* _DOCUMENT_
====
Soccer Magazine

Juventus Sonata: Third Movement. The Land of Canaan (Andante Rubato)

By Sgulizia @catch22soccer
Juventus Sonata: Third Movement. The Land of Canaan (Andante rubato)

(Illustration: Franco Matticchio)

Rarely did Franco Matticchio—a talented illustrator from Varese who is a regular contributor to L’Indice and ViviMilano, as well as a cover artist for the publishing house Garzanti—give such proof of domestic claustrophobia as in this bathroom scene. A man is watching TV with a pipe and a Fedora hat, his long nose sharp and intrusive like the beak of a sad parrot, his thin shoulders raising from the toilet like a rusty hook; the woman sinking in the bathtub, alongside ominous and weird animals, is a miniature of ceremonious fear and coloristic virtuosity: her intensive gray juxtaposed against the leaky red spreading beneath the knife in the sink.

I described this illustration at some length because I am allowing myself to imagine that the old viewer is applying himself to a Juventus match, circa 2008 or 2009, at a time in which the club’s national affairs were administered by lawyers specially raised up by the Lord and there were fourteen judges, in a lapse of several mediocre coaches and overvalued players, who exercised in succession the office of chief magistrate. At that time, besides tributaries and slaves, the Juventus nation must have amounted to near twelve or fourteen million souls. Such black-and-white tribes, before they found a new king in a restless Agnelli pupil, formed separate republics, each having specific bounds, and each preserving its own chiefs and elders. (Their bloggers are never found without the insignia of office or without proofs of affluence, combining the intimate and the monumental, the ceremonial and the everyday, Piedmontese curiosity and Southern anxiety—trying to subdue their countless adversaries with the stubborn zeal of the Israelites, perpetually unease that the Sidonians were never conquered and the Philistines, though for a time under their dominion, continued to be a distinct people until the days of Judas Maccabeus.)
====
* _GIVEN ENTRIES_
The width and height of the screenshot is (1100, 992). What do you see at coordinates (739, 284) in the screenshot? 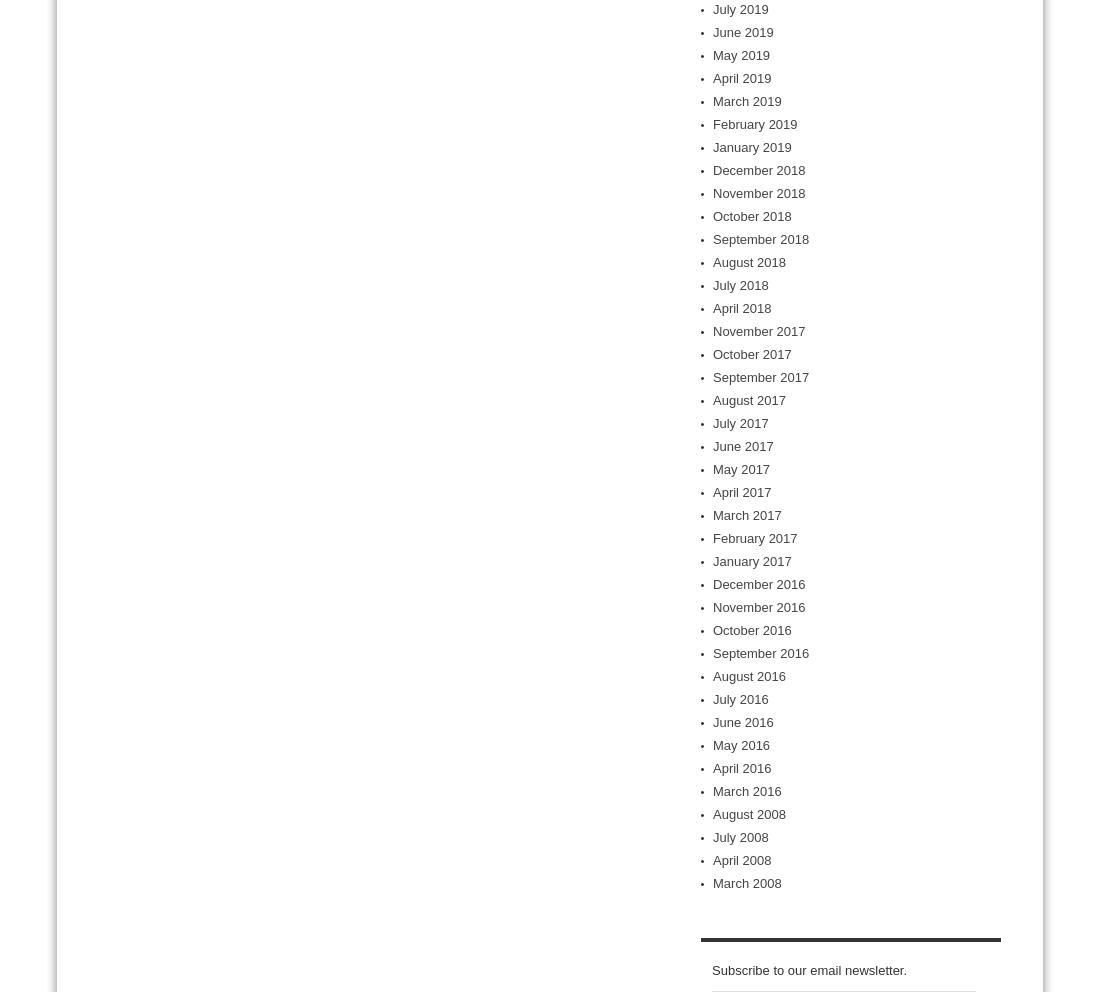
I see `'July 2018'` at bounding box center [739, 284].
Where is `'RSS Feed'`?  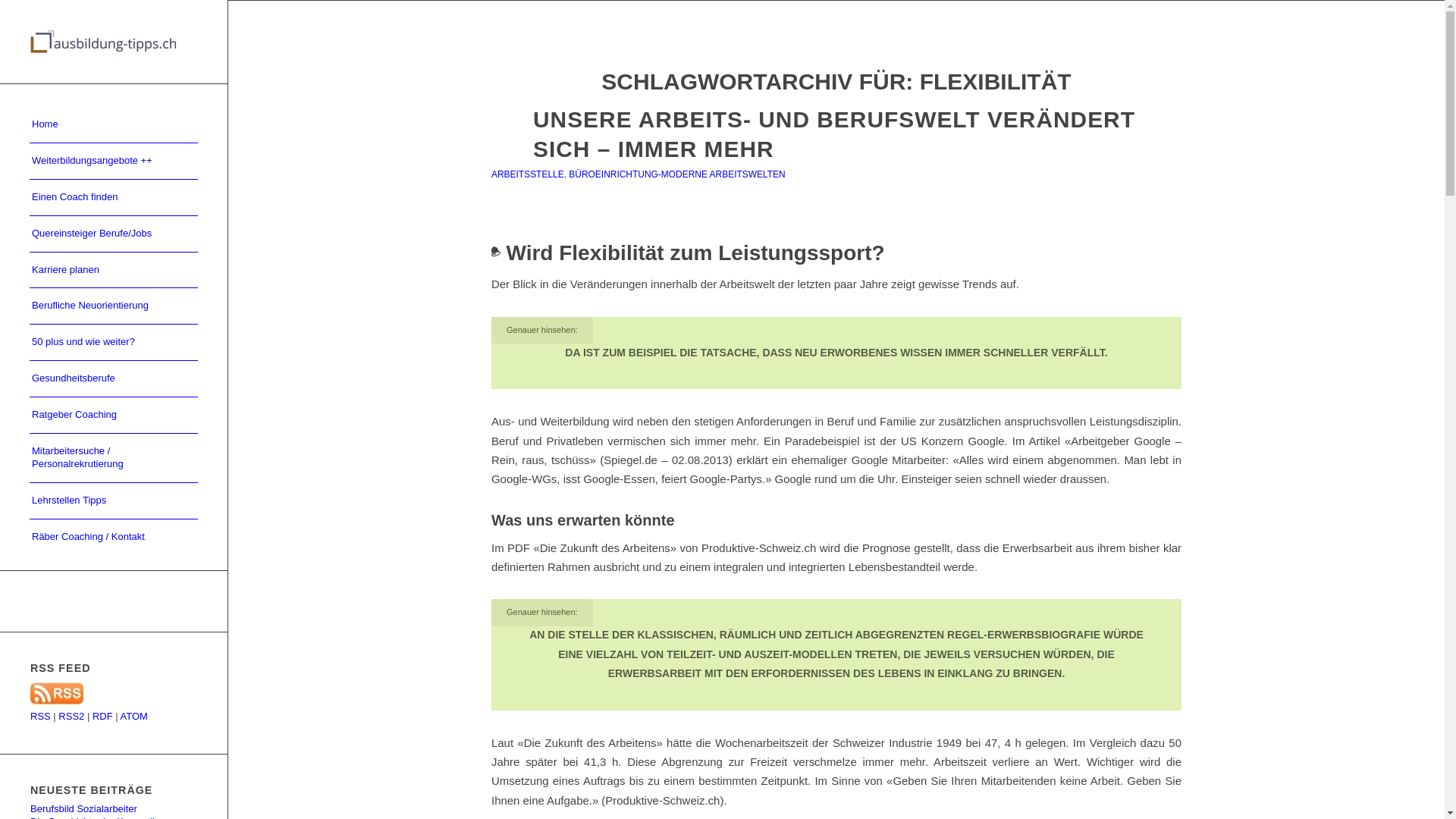
'RSS Feed' is located at coordinates (57, 703).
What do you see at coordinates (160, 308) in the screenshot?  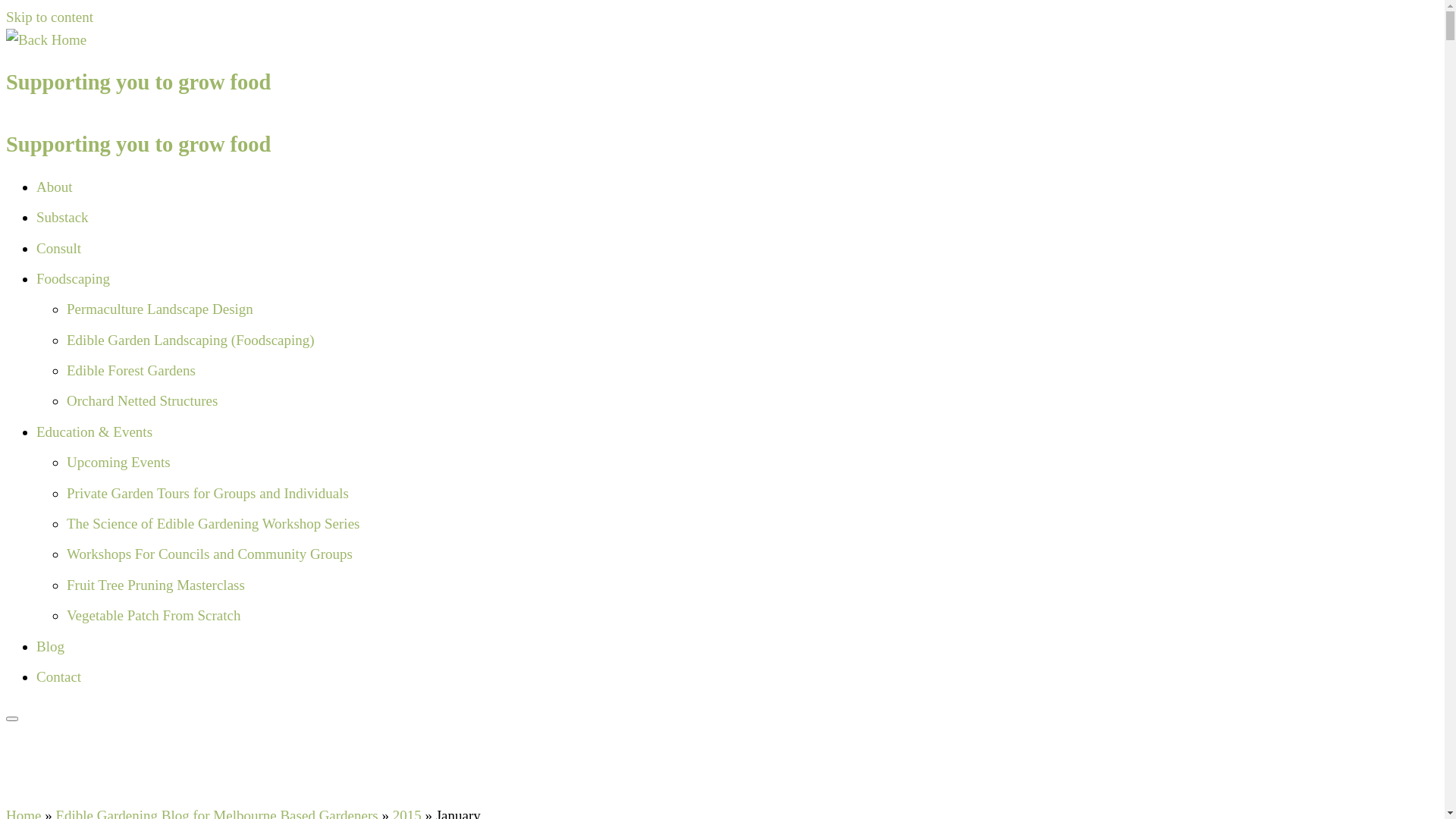 I see `'Permaculture Landscape Design'` at bounding box center [160, 308].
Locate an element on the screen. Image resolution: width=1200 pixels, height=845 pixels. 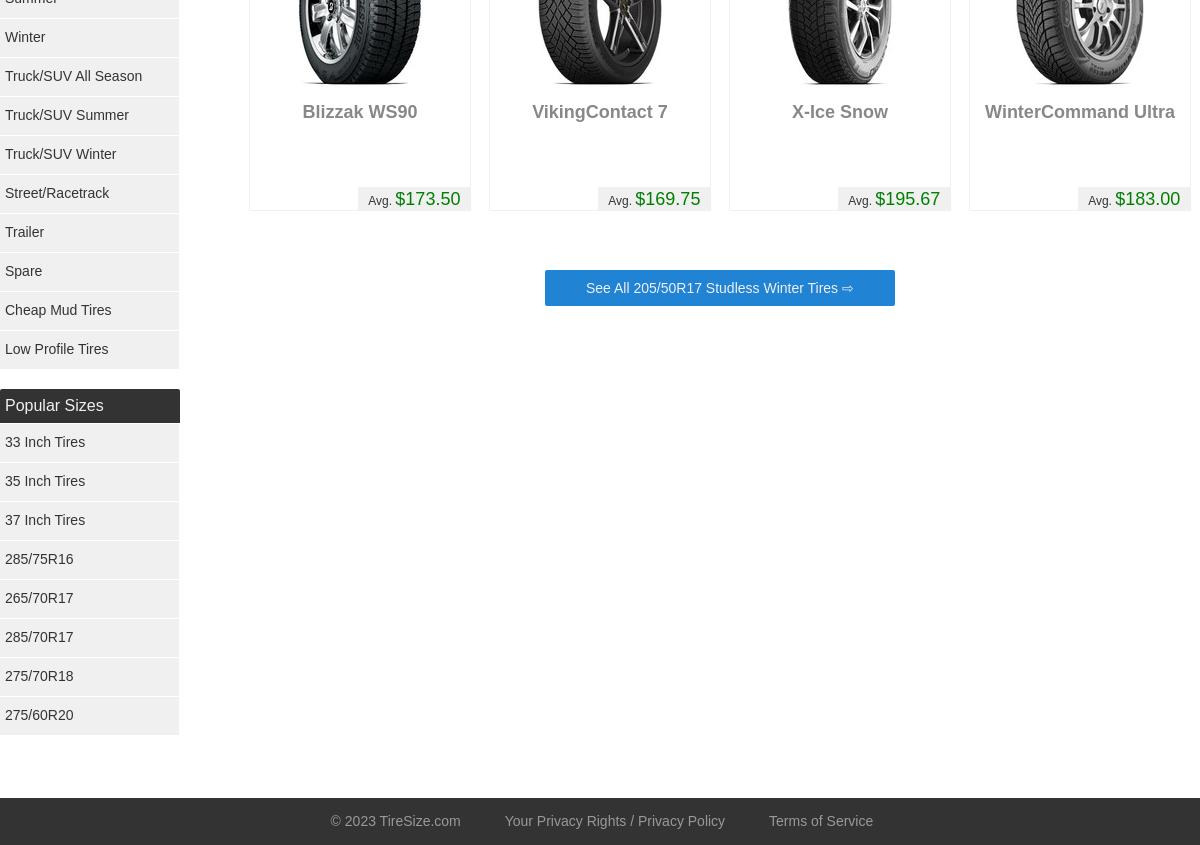
'Your Privacy Rights / Privacy Policy' is located at coordinates (614, 821).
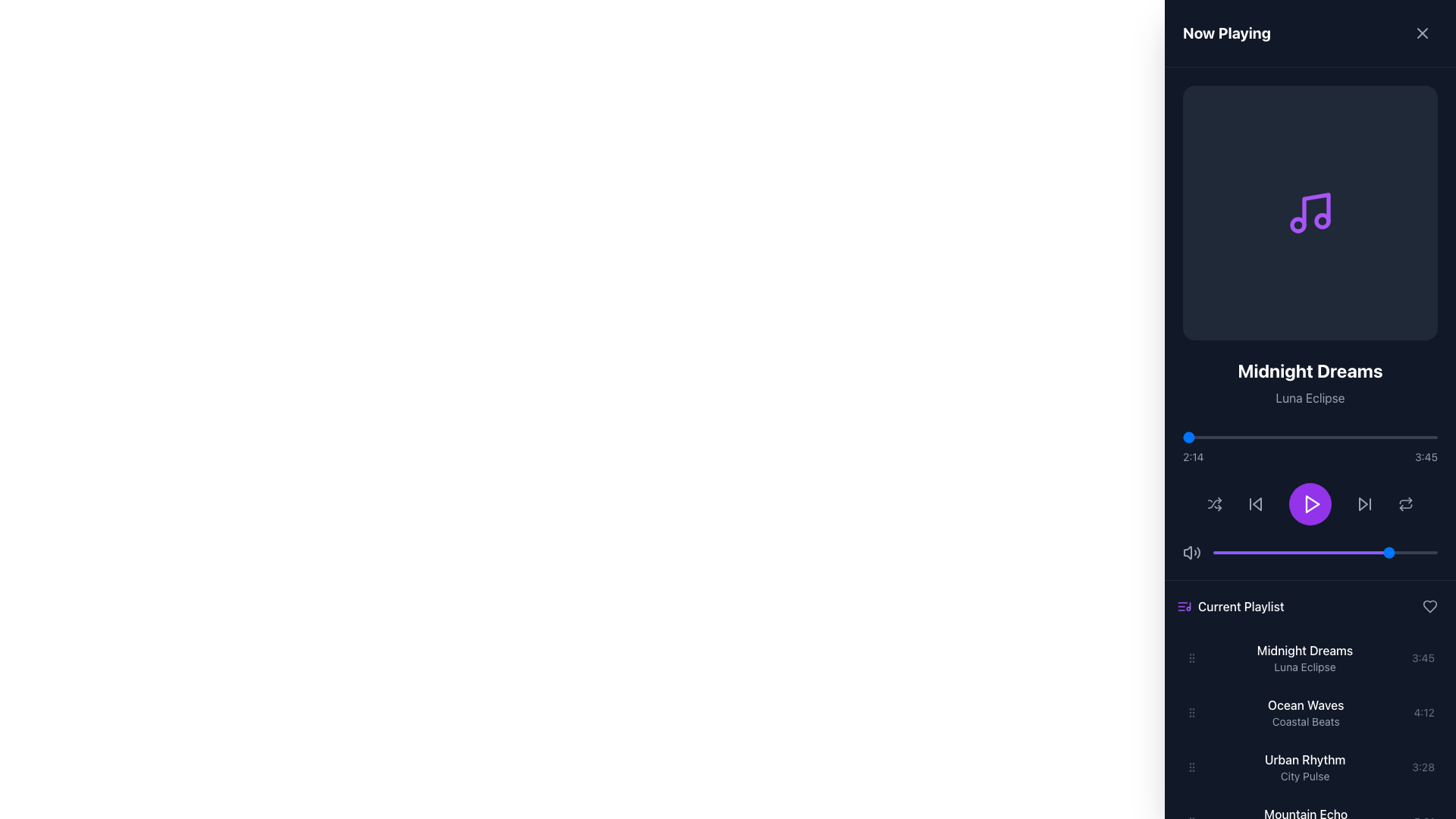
====
* _TASK REQUIREMENTS_
1. In one to three sentences, explain why the author of the Juventus essay describes the Franco Matticchio illustration at such length.
2. According to the Juventus essay, which city is the illustrator Franco Matticchio from?
3. Continue the Juventus essay from its last sentence.

* _ANSWERS FOR THIS EXERCISE_
1. The author describes the illustration at length because he imagines the old man watching TV in it is following a Juventus match around 2008 or 2009. That was a time when, in the essay's words, the club's national affairs were administered by lawyers and a succession of judges.

2. Varese.

3.
Indeed, the Juventus blogger grew up to be a man of difficult character, to speak delicately. A proud fat man sprawled out in an armchair surrounded by his wife and children; hanging memories of Sivori, Platini or Zidane as stone portals leading to further splendors; the dullness of the present—like a noir d’ivoire in a Louvre portrait—inspiring spite and discomfort; the background behind the couch becoming an undifferentiated and sonorous canvas of swearing; irregular stripes of deep juicy browns leaking from the perpendicular axis of Chiellini’s gung ho defending. . .

The Juventus tribes have always been, however nomadic, very international—their unrivaled presence in the U.S., a wordly reward for the industriousness of the club’s founding fathers. Overtime, they formed a bond of union, which united them into one federal State: the worship of Luciano Moggi. With few exceptions (I among them) every ordinary supporter dreamed of reliving Moggi’s heroic age, when even the markedly corpulent players, like Alen Bokšić, could move with an almost dancelike grace, and the Director’s psychological inquisitiveness seemed to border on prophesying.

Juventus Sonata: Third Movement. The Land of Canaan (Andante rubato)

Terboch, The Flea-Catcher, circa 1655 (Munich, Alte Pinakothek)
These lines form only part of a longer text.